TinyML, IoT, and embedded system
In [2], the Internet of things (IoT) reflects the network of physical objects (a.k.a, things) that are embedded with sensors, software, and other technologies to connect and exchange data with other devices and systems over the Internet. Therefore, most IoT devices should be applied to TinyML to enhance their data collection and data processing. In other words, as argued by many machine learning experts, the relationship between TinyML, IoT, and embedded systems will be a long-lasting (TinyML belongs to IoT).
Applications
In the future, the era of information explosion, TinyML enables humans to deliver many brilliant applications, that help us reduce stress in processing data. Some examples include:In agriculture: Profit losses due to animal illnesses can be reduced by using wearable devices. These smart sensors can help to monitor health vitals such as heart rate, blood pressure, temperature, etc. and TinyML will be useful in predicting on the onslaught of disease and epidemics
In industry: TinyML can prevent downtime due to equipment failure by enabling real-time decisions without human interaction in the manufacturing sector. It can signal workers to perform preventative maintenance when necessary, based on equipment conditions.
In retail: TinyML can help to increase profits in indirect ways by providing effective means for warehouse or store monitoring. As smart sensors will possibly become popular in the future, they could be utilized in small stores, supermarkets, or hypermarkets to monitor shelves in-store. TinyML will be useful in processing those data and prevent items from becoming out of stock. Humans will enjoy endless amusement came from these ML-based applications for the economic sector.

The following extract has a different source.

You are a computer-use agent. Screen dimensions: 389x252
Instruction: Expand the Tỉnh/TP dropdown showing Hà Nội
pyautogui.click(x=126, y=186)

In mobility: TinyML will help sensors have more power in ingesting real-time traffic data. Once those sensors are applied in reality, humans will be no longer worry about traffic-related issues (such as traffic jams, traffic accidents)
Imagine when all sensors in the embedded systems mentioned in the above applications are connected in a super-fast Internet connection, every TinyML algorithm will be controlled by a giant ML system. That is a time when humans can take advantage of computer power in performing boring tasks. We, certainly, feel happier, have more chances for our family, and have more time to come up with important decisions.
First glance at the potential of TinyML
According to a survey done by ABI [3], by 2030, there are almost 250 billion microcontrollers in our printers, TVs, cars, and pacemakers that can now perform tasks that previously only our computers and smartphones could handle. All of our devices and appliances are getting smarter thanks to microcontrollers. In addition, in [4] Silent Intelligence also predicts that TinyML can reach more than $ 70 billion in economic value at the end of 2025. From 2016 to 2020, the number of microcontrollers (MCU) was increasing rapidly, and this figure is predicted to rise in the next 3 years.